== What the task requires ==
Among the entries below, find every line that has "agent" and pull it out.

· · · · ·

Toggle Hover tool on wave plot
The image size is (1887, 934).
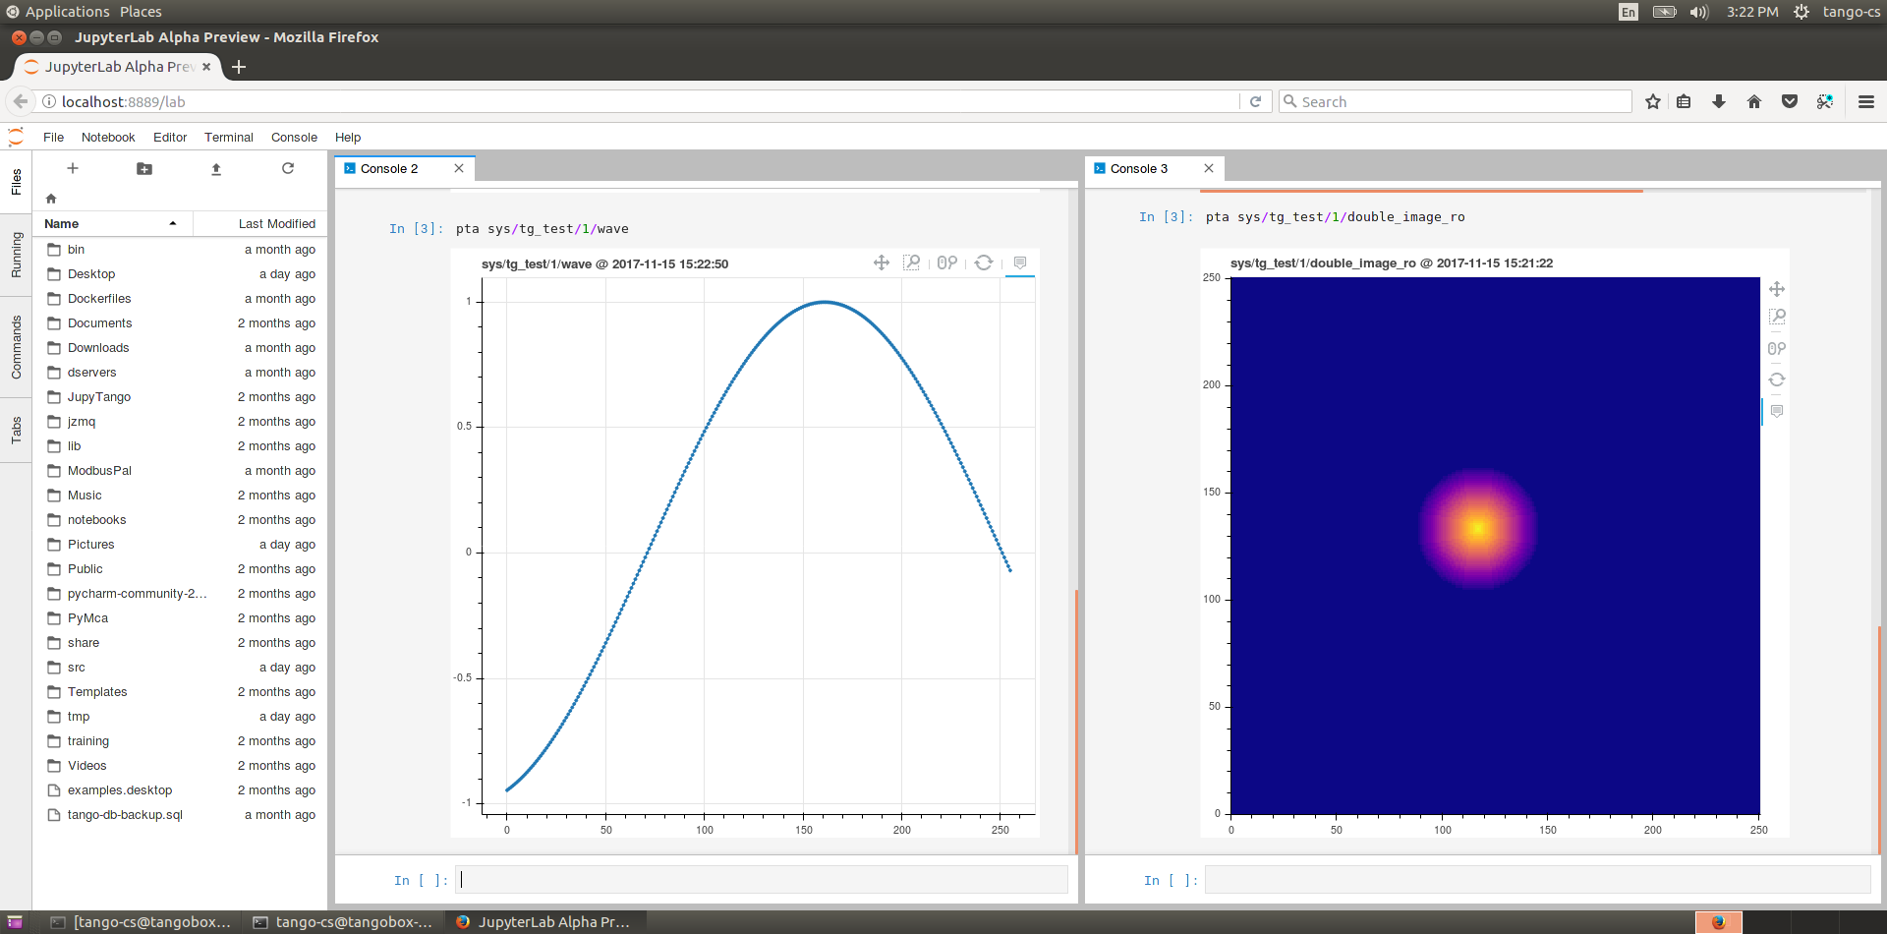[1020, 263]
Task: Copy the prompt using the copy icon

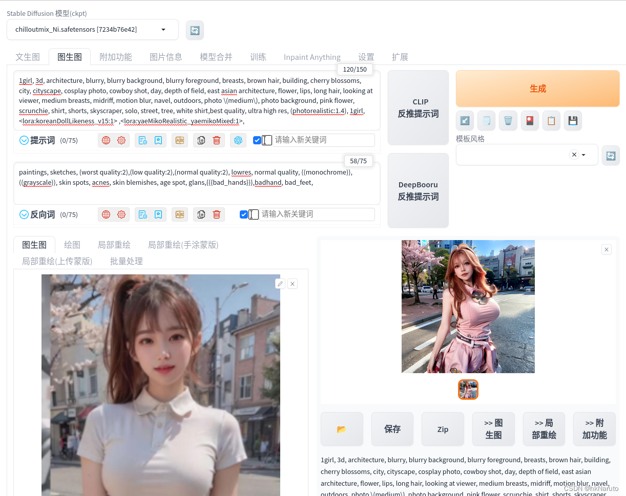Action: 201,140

· · · · ·

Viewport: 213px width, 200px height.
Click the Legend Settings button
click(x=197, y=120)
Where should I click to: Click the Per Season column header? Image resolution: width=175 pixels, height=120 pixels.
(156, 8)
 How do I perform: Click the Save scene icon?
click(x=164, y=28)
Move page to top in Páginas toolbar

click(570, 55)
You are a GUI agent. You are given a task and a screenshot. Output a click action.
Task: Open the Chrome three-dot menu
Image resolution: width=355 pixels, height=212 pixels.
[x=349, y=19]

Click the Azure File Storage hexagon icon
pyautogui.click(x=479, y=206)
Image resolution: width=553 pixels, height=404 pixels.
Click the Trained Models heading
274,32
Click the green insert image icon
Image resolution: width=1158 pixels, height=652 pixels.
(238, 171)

· · · · ·

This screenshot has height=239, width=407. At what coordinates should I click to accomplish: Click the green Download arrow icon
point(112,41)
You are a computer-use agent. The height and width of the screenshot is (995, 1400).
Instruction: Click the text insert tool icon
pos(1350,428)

· · · · ·

== Expected output ==
You are a GUI agent. You are given a task and a screenshot. Output a click action.
You are a computer-use agent. The height and width of the screenshot is (995, 1400).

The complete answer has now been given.